A second Danish zoo giraffe will not be killed, the Jyllands Park Zoo announced on Friday. The announcement counters widespread media reports that the animal was on death row.
"There is no plan, and there has never been a plan to neither move or euthanize any of our giraffes," the zoo wrote on its Facebook page Friday.
"The media stories are only based on a hypothetical situation, which we have answered questions about. This situation now seems to be eliminated," the Facebook post says.
A week after the killing of a Copenhagen Zoo giraffe named Marius caused a global uproar, Jyllands Park announced that it would also euthanize its male reticulated giraffe—bizarrely, also named Marius—if a breeding female giraffe were to join its herd.
That's because the European Endangered Species Programme (EEP) dictates that facilities can't have too many giraffes with the same genes. (Related: "Opinion: Killing of Marius the Giraffe Exposes Myths About Zoos.")
However, "the European Association of Zoos and Aquaria (EAZA) have announced that Jyllands Park Zoo is not to recieve [sic] a female giraffe any time soon as part of the programme," says Jyllands' Facebook page.
EAZA issued its own statement Friday, confirming that "no request has been received from Jyllands for the EEP to consider the transfer of a female giraffe to the herd, and given the facilities available at the zoo and the lack of further need for breeding herds of reticulated giraffes, the EEP would not recommend the transfer of a female giraffe to Jyllands.
"There has been no indication from Jyllands that they have ever planned to euthanase this giraffe."
The association added that it "cannot support any decision to cull the animal in question."

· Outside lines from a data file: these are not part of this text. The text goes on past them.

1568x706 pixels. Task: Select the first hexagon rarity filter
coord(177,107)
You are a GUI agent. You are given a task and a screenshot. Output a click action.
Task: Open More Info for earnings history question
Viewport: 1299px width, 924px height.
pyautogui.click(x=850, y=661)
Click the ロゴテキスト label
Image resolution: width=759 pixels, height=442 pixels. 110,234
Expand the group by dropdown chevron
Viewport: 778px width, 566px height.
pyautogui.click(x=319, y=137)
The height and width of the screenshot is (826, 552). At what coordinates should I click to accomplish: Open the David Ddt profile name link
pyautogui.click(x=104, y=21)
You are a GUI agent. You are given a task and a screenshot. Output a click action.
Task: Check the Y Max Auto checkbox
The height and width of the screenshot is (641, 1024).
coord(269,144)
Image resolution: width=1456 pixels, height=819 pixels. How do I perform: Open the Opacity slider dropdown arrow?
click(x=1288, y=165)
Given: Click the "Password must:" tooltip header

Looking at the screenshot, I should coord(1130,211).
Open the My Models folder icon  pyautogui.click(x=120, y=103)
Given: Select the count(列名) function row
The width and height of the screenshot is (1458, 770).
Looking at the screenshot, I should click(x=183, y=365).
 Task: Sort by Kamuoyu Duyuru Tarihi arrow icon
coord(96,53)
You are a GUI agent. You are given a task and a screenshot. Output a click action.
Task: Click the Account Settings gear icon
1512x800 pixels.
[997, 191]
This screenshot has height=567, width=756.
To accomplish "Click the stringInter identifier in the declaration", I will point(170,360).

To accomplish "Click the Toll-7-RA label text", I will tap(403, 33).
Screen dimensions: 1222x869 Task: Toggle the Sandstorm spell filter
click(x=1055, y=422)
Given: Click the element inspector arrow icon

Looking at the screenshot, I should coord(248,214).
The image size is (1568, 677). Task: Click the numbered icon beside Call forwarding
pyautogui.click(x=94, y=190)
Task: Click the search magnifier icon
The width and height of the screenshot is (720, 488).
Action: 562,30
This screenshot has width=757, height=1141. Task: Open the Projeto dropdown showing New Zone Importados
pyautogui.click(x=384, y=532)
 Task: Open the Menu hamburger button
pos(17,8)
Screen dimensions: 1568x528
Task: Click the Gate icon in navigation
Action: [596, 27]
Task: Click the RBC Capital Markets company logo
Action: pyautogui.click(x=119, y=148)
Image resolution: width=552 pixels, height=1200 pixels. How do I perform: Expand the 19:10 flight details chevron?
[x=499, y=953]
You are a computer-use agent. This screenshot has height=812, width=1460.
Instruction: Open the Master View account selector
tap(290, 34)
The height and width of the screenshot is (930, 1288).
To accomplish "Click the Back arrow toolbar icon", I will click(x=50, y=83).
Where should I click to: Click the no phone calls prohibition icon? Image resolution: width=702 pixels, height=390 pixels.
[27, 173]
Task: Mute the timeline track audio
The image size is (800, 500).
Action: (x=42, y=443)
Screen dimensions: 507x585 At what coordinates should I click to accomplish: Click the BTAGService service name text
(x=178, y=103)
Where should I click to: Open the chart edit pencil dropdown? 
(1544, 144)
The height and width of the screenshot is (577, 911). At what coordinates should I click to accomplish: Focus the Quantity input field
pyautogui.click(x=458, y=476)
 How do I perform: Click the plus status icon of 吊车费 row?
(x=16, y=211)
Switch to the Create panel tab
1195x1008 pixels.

The Copenhagen Zoo's Marius was killed February 9. Afterward, zoo officials performed a three-hour-long demonstration of how to butcher a giraffe before a large crowd of visitors, including many children. The meat was then fed to the zoo's lions.
"When breeding success increases it is sometimes necessary to euthanize," Bengt Holst, Copenhagen Zoo's scientific director, said in a February 9 statement on their giraffe's death. "We see this as a positive sign and as insurance that we in the future will have a healthy giraffe population in European zoos."
Marius's death and very public dismemberment sparked outrage on social media, prompted death threats against staff at the zoo, and was seen by some animal lovers as a provocative response to a campaign to spare the giraffe's life in the days and hours leading up to his death.
An online petition asking the Copenhagen Zoo to hold off on killing its unwanted giraffe until an alternate home could be found for him received tens of thousands of signatures from around the world but was ignored by the zoo.
Also ignored were offers by wildlife parks in Britain, Sweden, and the Netherlands to take Marius off their hands rather than see him killed.